Oh ! je sais, je n’ai rien compris. Le rapport au bleu, à la femme, au vide, c’est de l’amour cosmogonique et transcendantal. Et Pierre Restany d’évoquer « le sens de la prédestination à la maîtrise du monde, la volonté d’appropriation universelle » et d’ajouter, et là je suis bien d’accord avec P.R. « Sa culture religieuse, philosophique ou alchimiste demeurait superficielle ». La mienne aussi, je n’en discuterai donc pas, si ce n’est pour remarquer que l’emploi de ce type d’argument (Je suis la révélation et la lumière, vous êtes la nuit et la négation de l’évidence) enlève toutes possibilités de dialogue critique fécond : on est dans le domaine de l’affirmation sectaire, absolue, définitive.
Quelle influence aura-t-il finalement exercée : fondamentalement moins que Pollock (Dripping, 1947) -au bout du compte, ce dernier, moins phraseur et certainement plus metteur en œuvres. Pour Y.K. pas de rapport spatial au corps du peintre dans le déplacement et l’occupation de l’espace. On a à faire à un corps objectivé, un corps-pinceau, qui ne traduit pas son déplacement, mais la volonté de qui le manipule. C’est dire que si le travail de Yves Klein n’est pas non-advenu, il n’est pas à prendre aux mots, à la lettre, mais à l’acte. Sa logique ( si j’ose employer ce mot) est celle d’une lignée qui, des romantiques légers aux plus superficiels surréalistes, entend « poétique » non comme action intellectuelle, jusqu’au rêve inclus, certes, mais plutôt comme rêvasseries et pâmoisons... la référence schématique au très « mode » dans les années cinquante Gaston Bachelard ne certifie pas la rigueur de l’analyse.
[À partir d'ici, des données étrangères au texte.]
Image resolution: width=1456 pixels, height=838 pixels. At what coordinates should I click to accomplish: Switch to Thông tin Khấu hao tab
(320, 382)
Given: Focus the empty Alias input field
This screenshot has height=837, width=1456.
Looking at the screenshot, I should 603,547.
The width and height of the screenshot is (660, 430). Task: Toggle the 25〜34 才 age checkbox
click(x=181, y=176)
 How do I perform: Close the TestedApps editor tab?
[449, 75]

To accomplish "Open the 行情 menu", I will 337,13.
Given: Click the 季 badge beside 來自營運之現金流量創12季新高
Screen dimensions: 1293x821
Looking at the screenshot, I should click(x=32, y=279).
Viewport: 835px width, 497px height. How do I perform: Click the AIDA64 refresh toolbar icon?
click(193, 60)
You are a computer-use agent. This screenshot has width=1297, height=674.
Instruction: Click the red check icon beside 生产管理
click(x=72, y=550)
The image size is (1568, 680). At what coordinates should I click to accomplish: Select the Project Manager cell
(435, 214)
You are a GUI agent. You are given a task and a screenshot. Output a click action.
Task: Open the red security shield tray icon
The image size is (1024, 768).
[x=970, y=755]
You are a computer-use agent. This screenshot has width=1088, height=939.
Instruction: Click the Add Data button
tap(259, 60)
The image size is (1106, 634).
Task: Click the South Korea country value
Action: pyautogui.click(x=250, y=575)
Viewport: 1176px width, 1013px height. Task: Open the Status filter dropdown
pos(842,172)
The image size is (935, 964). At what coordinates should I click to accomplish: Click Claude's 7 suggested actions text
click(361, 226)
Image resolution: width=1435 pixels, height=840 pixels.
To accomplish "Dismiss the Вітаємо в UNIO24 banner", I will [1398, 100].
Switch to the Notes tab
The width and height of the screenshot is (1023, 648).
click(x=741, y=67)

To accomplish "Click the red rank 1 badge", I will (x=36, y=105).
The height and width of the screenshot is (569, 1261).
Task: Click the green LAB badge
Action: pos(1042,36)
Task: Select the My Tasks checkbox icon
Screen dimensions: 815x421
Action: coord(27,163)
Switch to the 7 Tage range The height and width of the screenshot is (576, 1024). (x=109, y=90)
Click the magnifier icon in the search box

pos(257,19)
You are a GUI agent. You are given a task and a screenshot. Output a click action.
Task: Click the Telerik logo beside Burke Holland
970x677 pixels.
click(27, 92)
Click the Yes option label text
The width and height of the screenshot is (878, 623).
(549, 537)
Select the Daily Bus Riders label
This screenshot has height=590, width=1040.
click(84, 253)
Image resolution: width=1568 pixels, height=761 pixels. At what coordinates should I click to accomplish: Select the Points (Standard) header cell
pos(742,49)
Nous sommes déjà dans la vague, qui va s’intensifier, où être reconnu comme écrivain ou philosophe donne compétence aux discours sur tous sujets, et donc sur l’art ! Ici commence le discours sur lui-même de l’écrivant qui s’exprime avec d’autant plus de force et de conviction, et de talent et caractère parfois, que l’œuvre alibi est ductile et n’offre à la limite aucune résistance quel que soit le propos. En quoi le Vide est idéal, qui ne réfute aucune interprétation. On peut tout y déposer, dans le Vide, c’est une décharge, une décharge à fantasme. Y.K parle de Vide-plein. Pourquoi pas ? Mais à partir de cette contraction contradictoire absolue toute dissertation devient valide : c’est le sage-fou, le sado-maso, et le très utile aveugle-voyant de la mythologie...
On pourra tirer argument de la multiplicité des tentatives. Il indique et passe à autre chose. Parfait. « Il n’est d’œuvre que faite » disait le malin Henri Bergson. Celle de Klein se flatte souvent d’être l’ébauche de quelque chose non venu. Pourtant même le virtuel doit être pensé et mis en œuvre, assez « matériel » pour craindre le « bogue ».
Ce qui est en jeu n’est pas la présence des fondements objectifs d’un travail plastique qui a comme le platine (métal précieux encore !) dans la catalyse favorisé d’autres ruptures et réflexions, mais une ré-évaluation, une remise en perspective ; dans son contexte, avec un peu de recul déjà. Avant de tomber dans les bonbons anglais couleur de violette des anthropométries-cosmogonies agrémentées de feuillages qui terminent le parcours, restent d’une dizaine d’années de travail quelques propositions dont la plasticité impose la présence et questionne : toiles qui posent les problèmes qui toujours travaillent fondamentalement la peinture (Cf. R. Monticelli), ceux indissociables (pratique, physique, ou mental) du rapport aux limites, à l’espace, et aux modèles comme hors-texte ou prétextes. Il me reste encore assez de lucidité dans ma passion pour concéder que pour cela Y.K. sera l’un des quatre ou cinq cents artistes que l’histoire de l’art retiendra pour raconter le XX° siècle, pour aussi avoir su remettre à la mode avec son rectangle bleu sur fond (de mur) blanc les problématiques des années vingt du Suprématisme et de Malevitch alors un peu oubliées par la pensée institutionnelle.
La Strada n°13, mars-avril 2000
(Version première d’un texte qui comportait à l’impression
quelques erreurs de composition et quelques lignes sautées).